Zakupy w sklepie internetowym to tylko jeden ze sposobów oszczędzenia na okularach. Dodajmy, że mówimy wyłącznie o oszczędzaniu, które nie obniża jakości okularów. Zarówno oprawki, jak i szkła okularowe, muszą spełniać określone wymogi, stawiane przed wyrobami medycznymi. Muszą też być trwałe, by zakupu nie trzeba było zbyt szybko ponawiać. Oraz powinny ładnie prezentować się na twarzy, bo w końcu na niej właśnie będą obecne przez większość dnia.

Jak więc możemy obniżyć koszy ich zakupu? W grę wchodzi dofinansowanie do okularów. Jest to możliwe, jeśli w pracy spędzamy połowę lub więcej czasu przed komputerem. Ten warunek spełnia chyba większość pracowników biurowych, bo komputery są ich nieodłącznym wyposażeniem. Drugim warunkiem jest potwierdzona przez lekarza specjalistę, w czasie  okresowych badań pracowniczych, konieczność noszenia okularów. Jeśli zachodzą takie okoliczności, to możemy starać się u pracodawcy o dofinansowanie do okularów. Nie zawsze pracodawcy są chętni takim dopłatom, ale to przecież od dobrej kondycji narządu wzroku zależy także wydajność i sprawność pracownika. Stąd też okulary przeznaczone do pracy przed komputerem powinny mieć powłokę ochronną – tzw.
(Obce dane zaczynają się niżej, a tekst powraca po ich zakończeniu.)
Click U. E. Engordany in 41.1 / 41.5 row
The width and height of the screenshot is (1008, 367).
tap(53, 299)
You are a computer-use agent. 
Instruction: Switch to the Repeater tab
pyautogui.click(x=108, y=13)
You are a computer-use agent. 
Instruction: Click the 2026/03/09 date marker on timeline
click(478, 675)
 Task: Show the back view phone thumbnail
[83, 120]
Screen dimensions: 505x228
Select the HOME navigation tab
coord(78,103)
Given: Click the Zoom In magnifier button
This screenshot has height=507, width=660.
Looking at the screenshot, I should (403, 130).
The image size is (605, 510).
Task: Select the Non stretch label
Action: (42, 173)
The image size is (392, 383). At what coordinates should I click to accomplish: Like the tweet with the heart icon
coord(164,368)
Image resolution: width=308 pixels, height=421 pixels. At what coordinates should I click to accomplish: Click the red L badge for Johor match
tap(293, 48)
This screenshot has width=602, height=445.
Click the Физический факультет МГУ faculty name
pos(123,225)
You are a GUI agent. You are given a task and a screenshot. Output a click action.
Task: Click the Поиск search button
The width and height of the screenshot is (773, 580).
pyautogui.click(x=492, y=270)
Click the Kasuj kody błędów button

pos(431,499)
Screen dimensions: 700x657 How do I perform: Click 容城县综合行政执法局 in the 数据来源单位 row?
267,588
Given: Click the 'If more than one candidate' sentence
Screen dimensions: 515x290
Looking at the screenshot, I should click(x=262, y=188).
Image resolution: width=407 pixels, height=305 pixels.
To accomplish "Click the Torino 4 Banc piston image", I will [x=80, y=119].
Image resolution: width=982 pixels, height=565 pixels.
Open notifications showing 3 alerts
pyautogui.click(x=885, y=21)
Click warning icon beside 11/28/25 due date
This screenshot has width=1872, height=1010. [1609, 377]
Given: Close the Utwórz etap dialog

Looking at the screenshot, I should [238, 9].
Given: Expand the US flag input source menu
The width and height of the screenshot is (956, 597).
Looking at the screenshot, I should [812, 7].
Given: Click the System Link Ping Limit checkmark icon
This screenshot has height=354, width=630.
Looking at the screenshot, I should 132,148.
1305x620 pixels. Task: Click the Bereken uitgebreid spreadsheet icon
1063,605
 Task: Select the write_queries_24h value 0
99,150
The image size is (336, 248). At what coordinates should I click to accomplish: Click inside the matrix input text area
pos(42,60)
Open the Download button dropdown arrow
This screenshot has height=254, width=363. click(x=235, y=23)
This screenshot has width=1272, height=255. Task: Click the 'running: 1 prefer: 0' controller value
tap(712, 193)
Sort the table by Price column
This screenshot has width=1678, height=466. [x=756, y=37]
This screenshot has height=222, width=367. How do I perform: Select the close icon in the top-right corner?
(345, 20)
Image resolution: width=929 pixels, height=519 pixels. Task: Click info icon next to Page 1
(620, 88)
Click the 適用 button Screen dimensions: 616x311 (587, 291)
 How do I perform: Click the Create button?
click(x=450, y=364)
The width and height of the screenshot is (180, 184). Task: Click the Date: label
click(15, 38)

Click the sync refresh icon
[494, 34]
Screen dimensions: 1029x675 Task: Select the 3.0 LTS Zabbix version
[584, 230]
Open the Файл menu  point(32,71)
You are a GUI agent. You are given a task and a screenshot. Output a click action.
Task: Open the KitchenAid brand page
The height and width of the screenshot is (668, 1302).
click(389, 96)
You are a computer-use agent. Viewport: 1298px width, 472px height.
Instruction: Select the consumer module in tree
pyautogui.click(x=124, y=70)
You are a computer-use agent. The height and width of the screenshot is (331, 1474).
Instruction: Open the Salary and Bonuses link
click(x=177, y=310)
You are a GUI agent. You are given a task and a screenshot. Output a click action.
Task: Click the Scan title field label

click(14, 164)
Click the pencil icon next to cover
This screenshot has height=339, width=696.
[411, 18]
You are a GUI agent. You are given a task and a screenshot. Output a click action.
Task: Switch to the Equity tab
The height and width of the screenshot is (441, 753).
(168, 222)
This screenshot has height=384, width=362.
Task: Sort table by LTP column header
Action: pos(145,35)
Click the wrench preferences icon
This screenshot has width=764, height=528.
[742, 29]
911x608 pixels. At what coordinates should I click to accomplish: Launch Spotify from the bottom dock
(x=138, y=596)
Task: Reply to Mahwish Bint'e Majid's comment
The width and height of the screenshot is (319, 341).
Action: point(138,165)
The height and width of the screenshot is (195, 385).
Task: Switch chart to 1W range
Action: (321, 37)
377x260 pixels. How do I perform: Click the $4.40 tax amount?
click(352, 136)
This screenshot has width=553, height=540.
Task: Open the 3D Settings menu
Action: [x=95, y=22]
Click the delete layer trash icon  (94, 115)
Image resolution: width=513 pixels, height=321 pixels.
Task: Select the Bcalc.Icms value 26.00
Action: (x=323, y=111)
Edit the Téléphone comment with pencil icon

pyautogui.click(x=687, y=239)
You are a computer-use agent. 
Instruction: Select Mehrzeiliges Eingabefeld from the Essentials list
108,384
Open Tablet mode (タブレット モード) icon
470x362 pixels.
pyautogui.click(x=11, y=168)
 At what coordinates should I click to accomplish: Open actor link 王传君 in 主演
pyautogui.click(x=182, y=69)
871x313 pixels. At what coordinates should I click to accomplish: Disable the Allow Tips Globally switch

Blue, chroniącą przed światem niebieskim, emitowanym przez monitory i ekrany. Warto więc pamiętać, że ta możliwość istnieje i nawet jeśli pracodawca pokryje tylko część kosztów zakupu, albo np. zakup samych szkieł korekcyjnych, to i tak będzie stanowiło to odciążenie naszego budżetu.